Enfin, presque partout.
Pour ceux qui visent de passer des vacances "standard" cette info est suffisante, il est inutile de poursuivre la lecture de cet article qui pourrait choquer certains de mes lecteurs habitués à mes "reportages" habituels.
Mais je ne suis pas uniquement un voyageur standard et je ne fixe aucune limite à mes visites. Lors de mes pérégrinations nocturnes, je suis sorti à peu près partout à Tokyo, entre Kabukicho, Roppongi ou d'autres endroits assez glauques pourraient laisser imaginer un environnement dangereux... Mais si on ne se laisse pas entraîner par des chimères, on n'est généralement pas trop importuné.
A Osaka, j'ai vécu des soirées animées dans les bars de la périphérie de Dotomburi, et dans Jan-jan Yokocho, j'ai même parfois enjambé des SDF avinés pour rentrer à mon hôtel de Tennôji.. mais sans avoir connu le moindre problème grave.
Donc il n'y aurait aucun endroit qui "craint" vraiment au Japon?
Je connaissais le quartier de "Tobita Shinchi" de réputation, mais je ne m'étais jusqu'alors jamais aventuré dans cet endroit peu fréquentable, jadis entouré de murs et percé de quatre portes, voici la seule qui subsiste encore aujourd'hui...
Avant de percer le mystère de cette porte, attardons-nous un instant sur les alentours. Nous nous trouvons dans la partie sud de Shinsekai, à la sortie de la célèbre ruelle Jan-Jan Yokocho. En passant sous la voie ferrée de la station Dobutsuen-mae, nous pénétrons dans une nouvelle galerie marchande qui semble s'étendre à l'infini."
Elle est effectivement très longue... les magasins sont plutôt accueillants et la décoration omniprésente.
La shotengai est coupée par une trouée qui devait être empruntée une voie ferrée, aujourd'hui disparue. La deuxième partie devient plus étroite.
Je débouche enfin de ce long tunnel bordé de petits magasins. Beaucoup étaient fermés en cette fin d'après-midi et seuls quelques bars attendaient d'hypothétiques clients. Le silence n'était troublé que par la musique assourdissante s'échappant des pachinkos à chaque franchissement de porte.
Le quartier semble tranquille. Des petites maisons de bois bordent les ruelles. Cela ne respire pas la richesse par ici, mais c'est propre. L'environnement n'a pas dû changer beaucoup depuis des dizaines d'années.
J'aurais pu m'arrêter là, rebrousser chemin vers Shinsekai et conclure que cette allée menait à un quartier ancien, modeste et paisible.
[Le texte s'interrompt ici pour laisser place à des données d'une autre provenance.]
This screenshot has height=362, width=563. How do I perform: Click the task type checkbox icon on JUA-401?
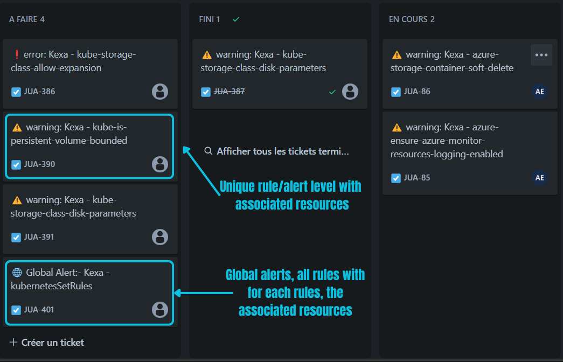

Mais une autre venelle m'attirait de l'autre côté de la rue, juste en face du pachinko qui vomissait ses nuisances sonores à chaque sortie de client.
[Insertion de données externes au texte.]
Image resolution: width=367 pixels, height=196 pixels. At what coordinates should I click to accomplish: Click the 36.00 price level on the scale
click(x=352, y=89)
Et c'est là que se situe notre porte... close.
Tobita Shinchi est l'un des derniers quartiers à vocation sexuelle du Japon, un vestige d'une époque où la prostitution était moins réglementée. Souvent qualifié de "plus grand bordel d'Osaka", ce lieu intrigue par sa persistance dans un pays où la prostitution est théoriquement illégale depuis plus d'un demi-siècle.
Ce paradoxe s'explique en partie par l'histoire du quartier, l'un des plus anciens d'Osaka. L'activité sexuelle s'y est implantée au début du XXe siècle, attirée par la proximité de quartiers défavorisés comme Kamagasaki, où se concentrent travailleurs précaires, chômeurs et sans-abri. Cette proximité a créé un marché captif, alimentant une économie souterraine florissante.
Les yakuzas, organisations criminelles japonaises, ont depuis longtemps étendu leur influence sur Tobita Shinchi, exploitant les failles de la législation. En effet, si la prostitution est illégale, la restauration est parfaitement légale. C'est ainsi que les établissements de Tobita Shinchi proposent des "services" supplémentaires, moyennant un supplément souvent déguisé sous forme de frais de service. Un système qui permet de contourner la loi tout en générant des revenus considérables.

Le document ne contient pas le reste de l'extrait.